The criteria for diagnosing ALF was as follows: (1) evidence of abnormal liver synthetic function (prothrombin activity ≤40% or international normalized ratio [INR] ≥1.5), jaundice and hepatic atrophy in 2 weeks in patients; (2) presence of stage 2 or 3 encephalopathy complicating end-stage disease manifestations; and (3) no chronic liver disease.

The exclusion criteria for the enrolled HEV-ALF patients was as follows: (1) co-infection with hepatitis B virus or hepatitis C virus, or alcoholic and non-alcoholic fatty liver disease (NAFLD); (2) drug-induced liver disease; (3) autoimmune liver disease; (4) liver cancer; (5) co-infection with cytomegalovirus or Epstein-Barr virus; (6) metabolic liver diseases; (7) previous kidney diseases; (8) accepted liver transplantation; (9) Wilson’s disease; (10) Budd-Chiari syndrome; (11) treatment with an immunosuppressive; (12) incomplete data; or (13) loss to follow up.

Patients were followed up every 7 days and the survival data were collected through medical records or by direct contact with the patients or their families, with death or LT as a composite endpoint. During the follow-up, two of the total four hundred and four HEV-ALF patients were treated with immunosuppressives. One was to address sarcoidosis (prednisone 20 mg/day), and the other giant cell arteritis (tocilizumab 8 mg/kg body weight per month). The present study was performed in accordance with the Helsinki Declaration and was approved by the Ethics Committee of the First Affiliated Hospital, Zhejiang University (reference number: 2011013). Informed consent was obtained from all participants or their families.

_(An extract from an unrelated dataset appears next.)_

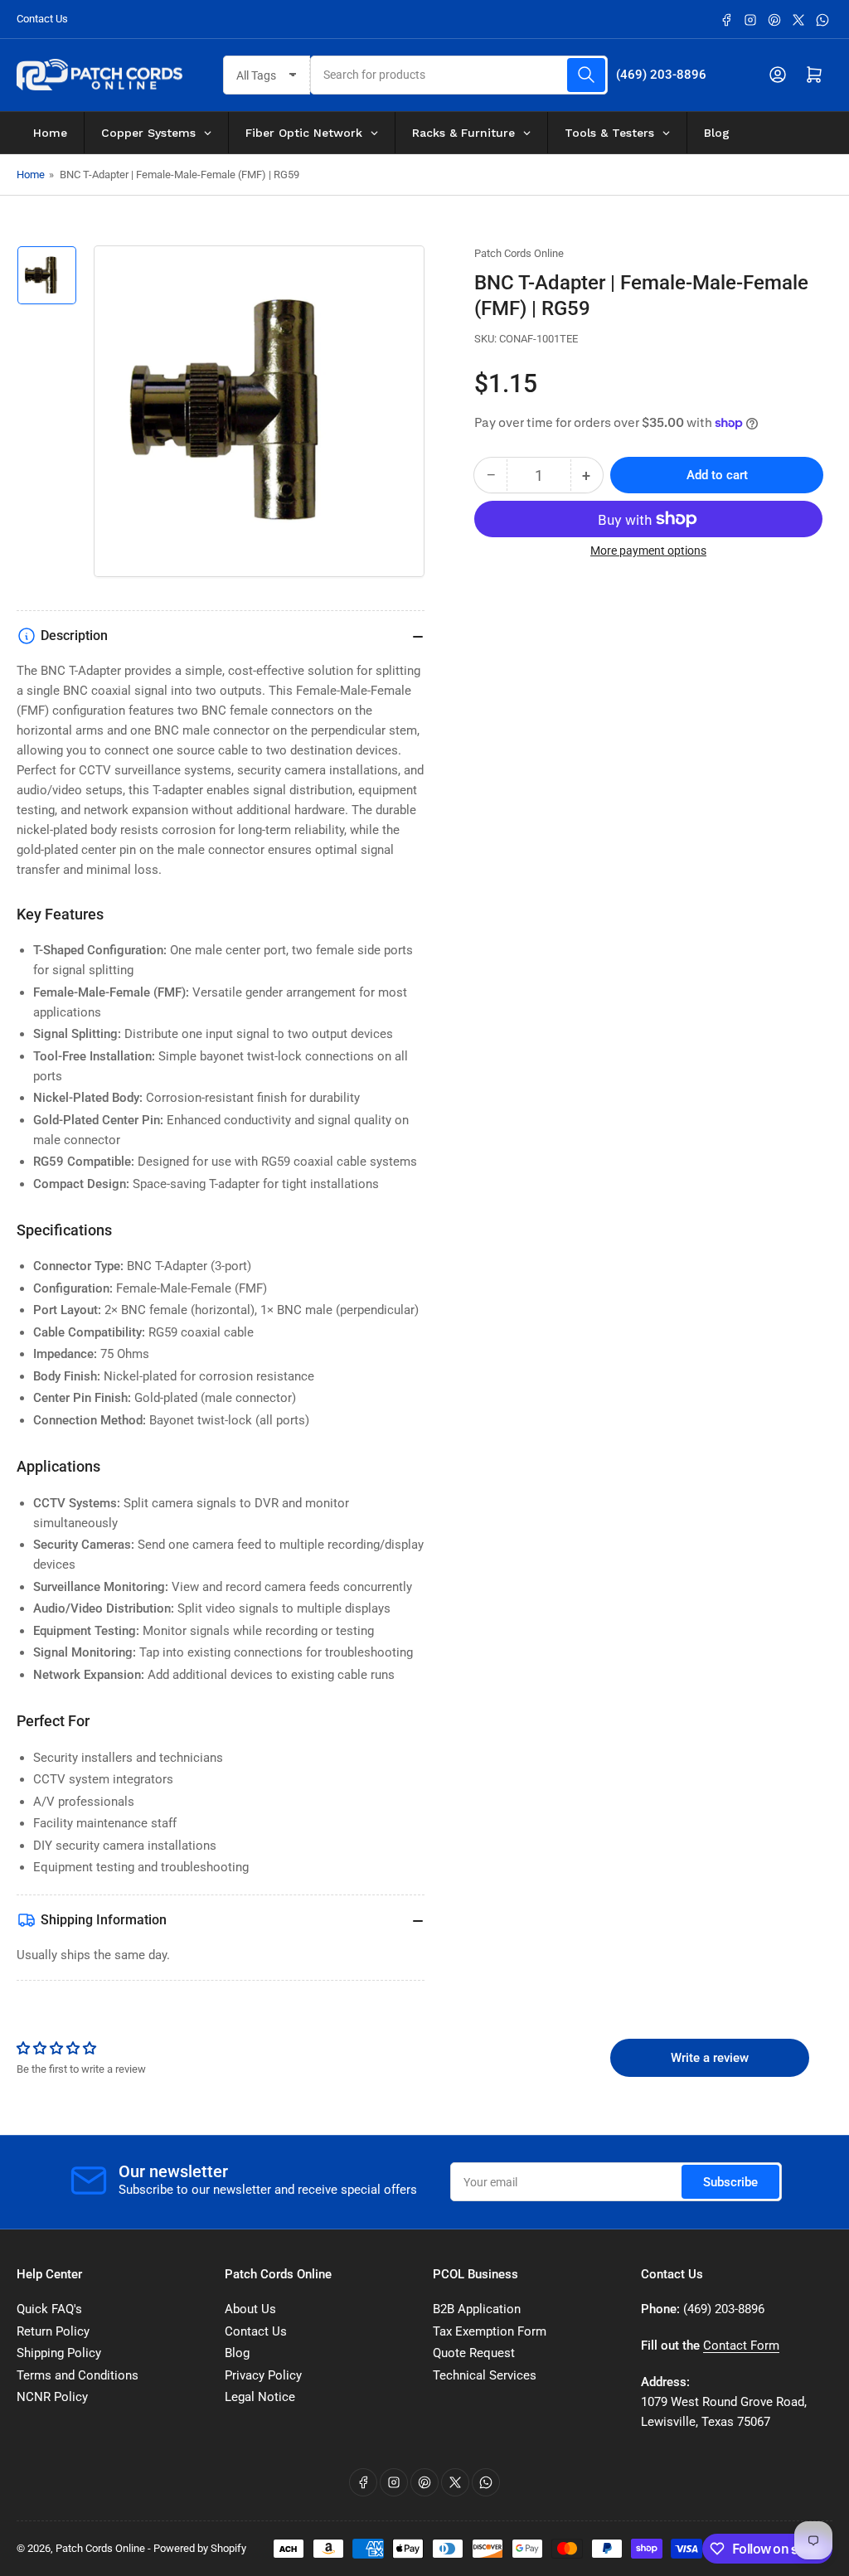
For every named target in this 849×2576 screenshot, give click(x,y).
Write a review (710, 2057)
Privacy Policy (263, 2375)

Data collection and scoring model calculation

We collected all enrolled patients’ clinical, demographic information and laboratory variables, including age, sex, coagulation parameters, hepatic encephalopathy (HE), arterial blood ammonia, laboratory parameters, length of hospitalization and intensive care unit stay, and prognosis. The diagnosis of HE met the West Haven criteria.17 The MELD7 and CLIF-C-ACLFs10 scoring model calculations are described in the supplemental material. Patients with HE of grade I and II were defined as mild, while those with grade III and above were defined as severe.

Scoring model calculation

The MELD score (range: 6–40) was calculated as follows:9.6 * loge [creatinine (mg/dL)] + 3.8 * loge [bilirubin (mg/dL)] + 11.2 * loge (INR) + 6.43 * (etiology: 0 if cholestatic or alcoholic, 1 otherwise).

The CLIF-C-ACLFs was derived from a modification of the CLIF-sequential organ failure assessment (SOFA) scale and was calculated as follows:10 * [0.33 * CLIF-SOFAs + 0.04 * age + 0.63 * loge (white-cell count)-2].

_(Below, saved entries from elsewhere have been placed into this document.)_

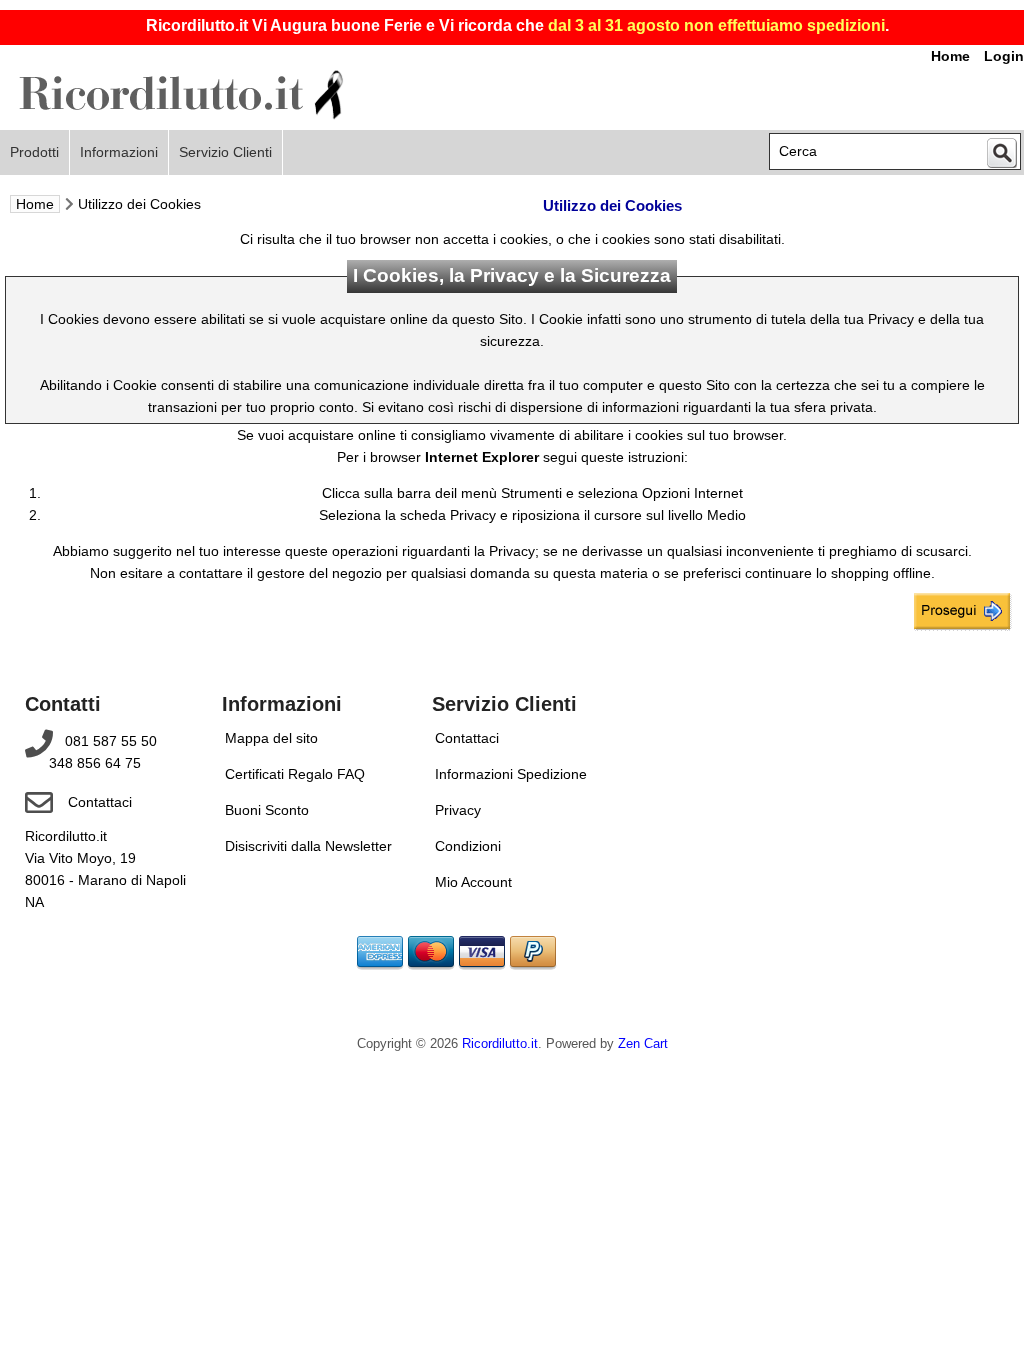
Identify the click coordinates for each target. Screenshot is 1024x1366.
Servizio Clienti (225, 152)
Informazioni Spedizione (511, 774)
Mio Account (473, 882)
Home (35, 204)
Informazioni (119, 152)
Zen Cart (643, 1044)
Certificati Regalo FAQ (295, 774)
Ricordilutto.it (500, 1044)
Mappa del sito (271, 738)
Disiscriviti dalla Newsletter (308, 846)
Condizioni (468, 846)
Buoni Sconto (267, 810)
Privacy (458, 810)
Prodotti (34, 152)
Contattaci (100, 802)
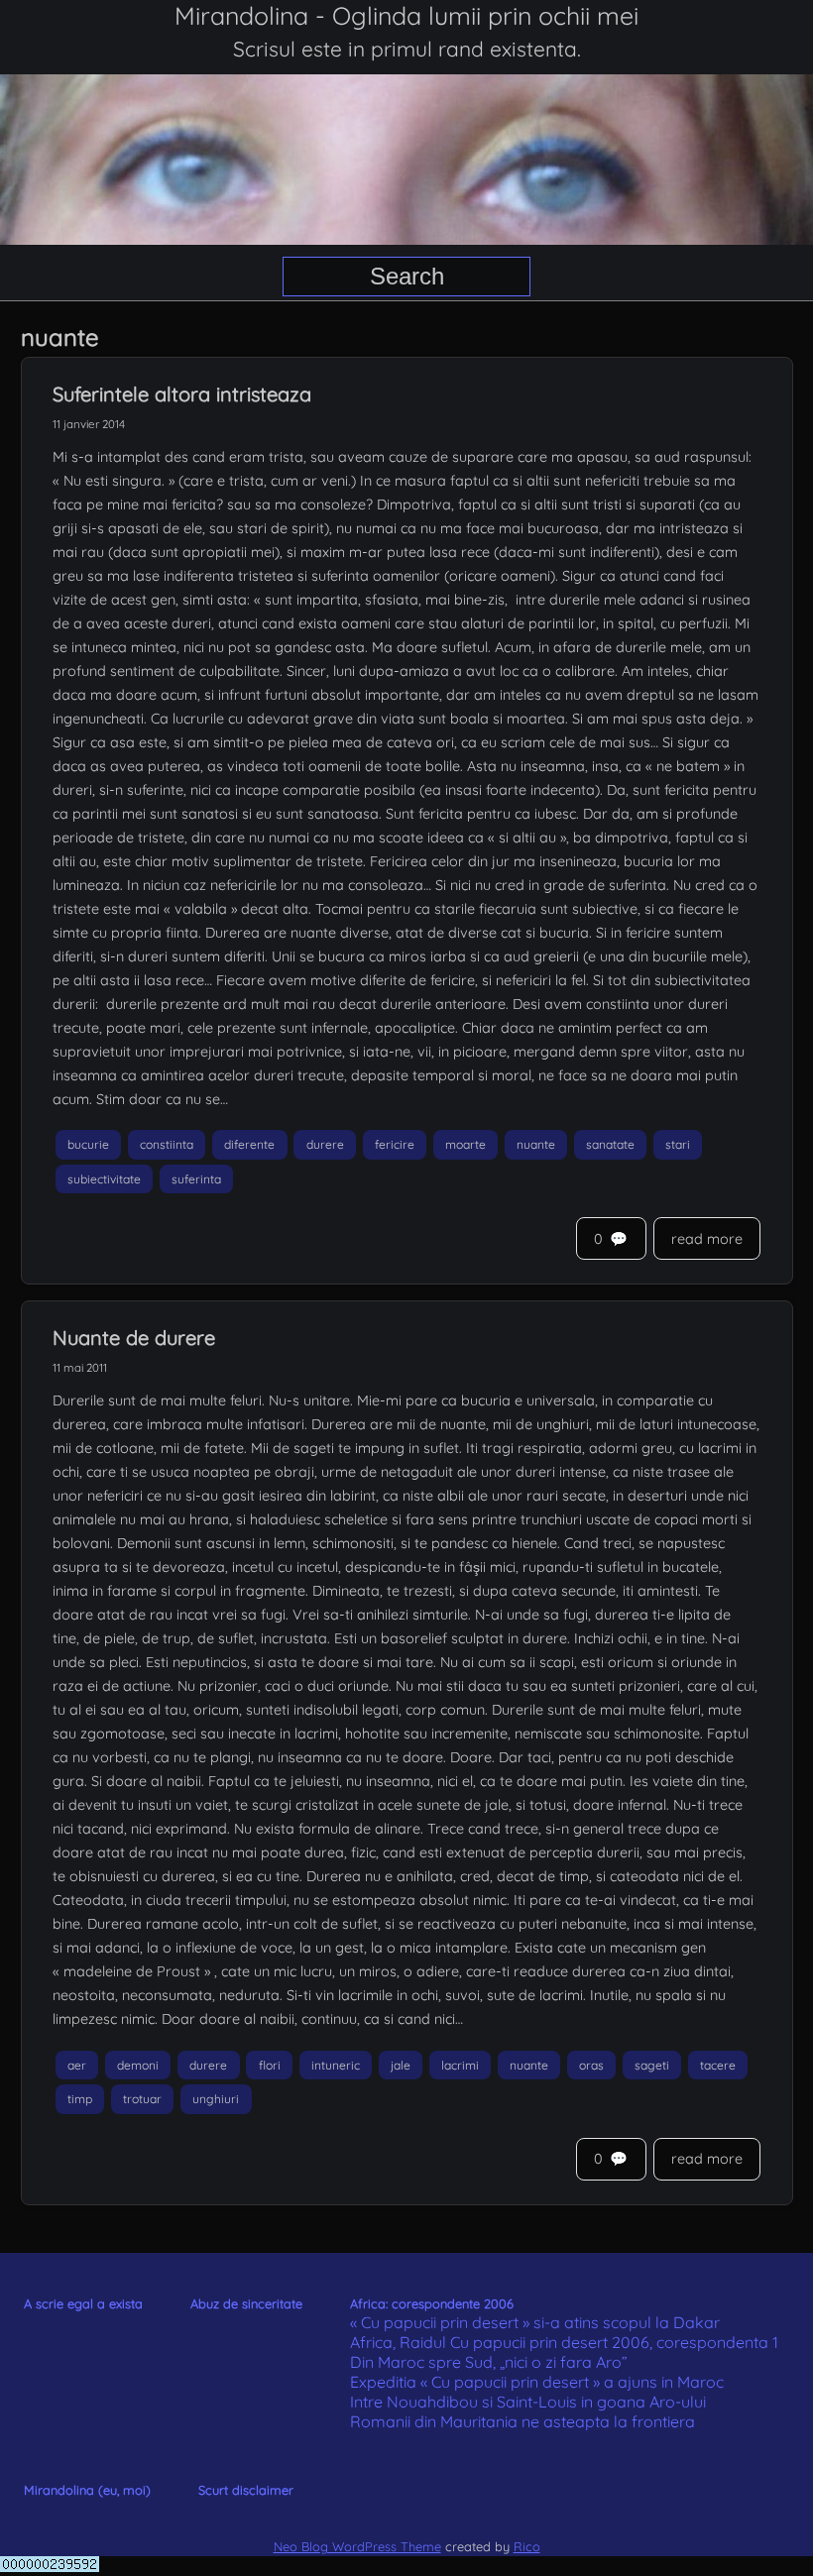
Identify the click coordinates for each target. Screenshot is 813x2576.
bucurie (88, 1144)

In general, the CLIF-SOFA score (range: 0-24) comprises the same six organ systems as the SOFA and is used to evaluate organ failure in HEV-liver failure patients. As such, in our study, the SOFA score (range: 0–24) was calculated as the sum of scores for six organ systems: respiratory, cardiovascular, renal, neurological systems, liver, and coagulation.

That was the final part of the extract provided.